**Records provided**
Start of Block
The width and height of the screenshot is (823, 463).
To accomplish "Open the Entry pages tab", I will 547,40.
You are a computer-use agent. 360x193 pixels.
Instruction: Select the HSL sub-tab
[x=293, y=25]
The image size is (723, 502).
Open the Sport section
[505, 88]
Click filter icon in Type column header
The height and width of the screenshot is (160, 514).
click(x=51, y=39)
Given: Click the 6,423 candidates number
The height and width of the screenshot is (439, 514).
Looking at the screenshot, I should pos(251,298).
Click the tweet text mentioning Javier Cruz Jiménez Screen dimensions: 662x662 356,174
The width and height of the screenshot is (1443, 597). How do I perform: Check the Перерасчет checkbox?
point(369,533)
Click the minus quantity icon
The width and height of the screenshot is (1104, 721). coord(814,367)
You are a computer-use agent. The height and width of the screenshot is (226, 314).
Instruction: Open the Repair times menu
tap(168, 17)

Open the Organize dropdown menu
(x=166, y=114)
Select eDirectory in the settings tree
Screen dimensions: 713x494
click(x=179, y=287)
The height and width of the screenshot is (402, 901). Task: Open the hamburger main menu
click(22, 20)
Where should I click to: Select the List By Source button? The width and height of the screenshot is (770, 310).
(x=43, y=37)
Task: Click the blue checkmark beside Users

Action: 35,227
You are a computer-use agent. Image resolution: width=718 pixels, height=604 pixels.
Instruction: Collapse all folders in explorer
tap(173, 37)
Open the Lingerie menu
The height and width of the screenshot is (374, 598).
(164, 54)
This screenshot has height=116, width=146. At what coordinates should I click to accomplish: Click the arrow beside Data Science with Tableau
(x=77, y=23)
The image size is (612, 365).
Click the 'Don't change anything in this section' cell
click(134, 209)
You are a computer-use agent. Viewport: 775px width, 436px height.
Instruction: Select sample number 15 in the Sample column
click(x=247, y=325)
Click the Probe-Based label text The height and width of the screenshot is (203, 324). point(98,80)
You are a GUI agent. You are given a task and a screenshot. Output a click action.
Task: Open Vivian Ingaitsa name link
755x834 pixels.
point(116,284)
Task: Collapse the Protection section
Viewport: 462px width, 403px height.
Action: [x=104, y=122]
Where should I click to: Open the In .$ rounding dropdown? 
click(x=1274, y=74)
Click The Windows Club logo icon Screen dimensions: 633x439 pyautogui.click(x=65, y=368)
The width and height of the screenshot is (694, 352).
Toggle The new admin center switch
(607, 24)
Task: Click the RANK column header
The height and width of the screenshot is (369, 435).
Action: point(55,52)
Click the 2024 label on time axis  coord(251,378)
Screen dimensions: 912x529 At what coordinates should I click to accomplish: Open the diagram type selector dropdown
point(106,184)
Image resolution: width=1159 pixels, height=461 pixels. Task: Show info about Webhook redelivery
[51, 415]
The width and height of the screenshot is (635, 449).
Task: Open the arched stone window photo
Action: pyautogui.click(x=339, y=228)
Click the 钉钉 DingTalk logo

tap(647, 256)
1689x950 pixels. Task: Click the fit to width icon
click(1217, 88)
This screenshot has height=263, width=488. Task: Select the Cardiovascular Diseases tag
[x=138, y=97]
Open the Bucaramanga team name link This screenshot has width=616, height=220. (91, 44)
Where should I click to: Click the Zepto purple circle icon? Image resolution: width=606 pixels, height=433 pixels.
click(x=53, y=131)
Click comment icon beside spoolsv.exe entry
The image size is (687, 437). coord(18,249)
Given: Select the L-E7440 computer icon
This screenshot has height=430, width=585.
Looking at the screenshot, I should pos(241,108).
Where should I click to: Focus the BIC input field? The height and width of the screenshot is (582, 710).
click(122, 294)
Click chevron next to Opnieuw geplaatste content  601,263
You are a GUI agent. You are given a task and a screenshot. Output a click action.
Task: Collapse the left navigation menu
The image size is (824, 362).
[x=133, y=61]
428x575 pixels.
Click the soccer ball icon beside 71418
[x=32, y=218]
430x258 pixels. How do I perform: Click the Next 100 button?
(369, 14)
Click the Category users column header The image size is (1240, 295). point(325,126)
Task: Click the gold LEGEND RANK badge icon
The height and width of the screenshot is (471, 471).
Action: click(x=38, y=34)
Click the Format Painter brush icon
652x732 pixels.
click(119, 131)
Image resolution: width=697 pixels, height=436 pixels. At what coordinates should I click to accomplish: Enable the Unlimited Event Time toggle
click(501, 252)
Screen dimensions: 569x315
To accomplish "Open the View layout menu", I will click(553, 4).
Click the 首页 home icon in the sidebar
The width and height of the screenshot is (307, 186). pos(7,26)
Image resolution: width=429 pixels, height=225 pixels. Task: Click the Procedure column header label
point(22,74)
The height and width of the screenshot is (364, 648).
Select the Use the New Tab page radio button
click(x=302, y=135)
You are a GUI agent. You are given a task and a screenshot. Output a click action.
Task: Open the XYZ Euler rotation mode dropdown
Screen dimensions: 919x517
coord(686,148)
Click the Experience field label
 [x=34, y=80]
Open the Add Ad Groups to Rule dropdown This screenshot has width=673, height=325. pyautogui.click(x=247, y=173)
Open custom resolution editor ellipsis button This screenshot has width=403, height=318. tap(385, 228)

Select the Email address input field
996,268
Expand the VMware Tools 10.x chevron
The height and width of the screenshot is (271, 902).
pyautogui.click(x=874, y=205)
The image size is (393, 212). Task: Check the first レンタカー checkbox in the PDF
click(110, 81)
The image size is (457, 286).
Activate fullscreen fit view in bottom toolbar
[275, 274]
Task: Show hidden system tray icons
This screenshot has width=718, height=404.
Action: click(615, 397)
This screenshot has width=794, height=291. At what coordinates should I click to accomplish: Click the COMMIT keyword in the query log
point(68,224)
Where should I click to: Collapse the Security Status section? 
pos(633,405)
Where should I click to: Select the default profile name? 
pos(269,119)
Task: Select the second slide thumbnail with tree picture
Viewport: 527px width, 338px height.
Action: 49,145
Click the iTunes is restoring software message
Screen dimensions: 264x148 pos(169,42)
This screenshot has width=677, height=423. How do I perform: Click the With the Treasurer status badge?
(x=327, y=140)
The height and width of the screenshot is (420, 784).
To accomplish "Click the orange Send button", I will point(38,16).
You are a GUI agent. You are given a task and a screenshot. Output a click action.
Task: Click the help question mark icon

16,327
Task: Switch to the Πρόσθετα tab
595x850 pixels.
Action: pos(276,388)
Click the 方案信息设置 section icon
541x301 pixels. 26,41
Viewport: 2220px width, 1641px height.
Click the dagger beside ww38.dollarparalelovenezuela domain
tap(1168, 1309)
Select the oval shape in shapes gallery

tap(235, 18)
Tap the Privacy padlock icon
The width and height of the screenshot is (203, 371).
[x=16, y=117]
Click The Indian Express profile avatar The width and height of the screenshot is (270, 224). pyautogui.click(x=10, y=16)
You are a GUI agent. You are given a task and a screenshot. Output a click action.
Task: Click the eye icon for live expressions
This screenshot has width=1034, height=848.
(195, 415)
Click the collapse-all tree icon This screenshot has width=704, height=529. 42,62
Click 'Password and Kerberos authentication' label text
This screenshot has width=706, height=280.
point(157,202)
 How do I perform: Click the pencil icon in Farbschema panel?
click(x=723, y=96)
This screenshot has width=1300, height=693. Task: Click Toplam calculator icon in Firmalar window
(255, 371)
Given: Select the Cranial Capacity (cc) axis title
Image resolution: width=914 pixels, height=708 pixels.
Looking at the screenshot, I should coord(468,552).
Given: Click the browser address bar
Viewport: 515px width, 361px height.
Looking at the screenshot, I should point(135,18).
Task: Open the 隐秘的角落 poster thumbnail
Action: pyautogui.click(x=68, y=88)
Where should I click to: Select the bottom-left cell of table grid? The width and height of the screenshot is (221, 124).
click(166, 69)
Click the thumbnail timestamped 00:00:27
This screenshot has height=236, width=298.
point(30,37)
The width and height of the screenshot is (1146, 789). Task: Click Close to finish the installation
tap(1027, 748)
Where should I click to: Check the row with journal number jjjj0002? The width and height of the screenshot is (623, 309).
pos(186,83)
End of Block
**Assignment**
Emit an exact copy of the lines spanning the start of the records to the line containing "The image size is (723, 502).", inclusive, and no other output.

**Written solution**
The width and height of the screenshot is (823, 463).
To accomplish "Open the Entry pages tab", I will 547,40.
You are a computer-use agent. 360x193 pixels.
Instruction: Select the HSL sub-tab
[x=293, y=25]
The image size is (723, 502).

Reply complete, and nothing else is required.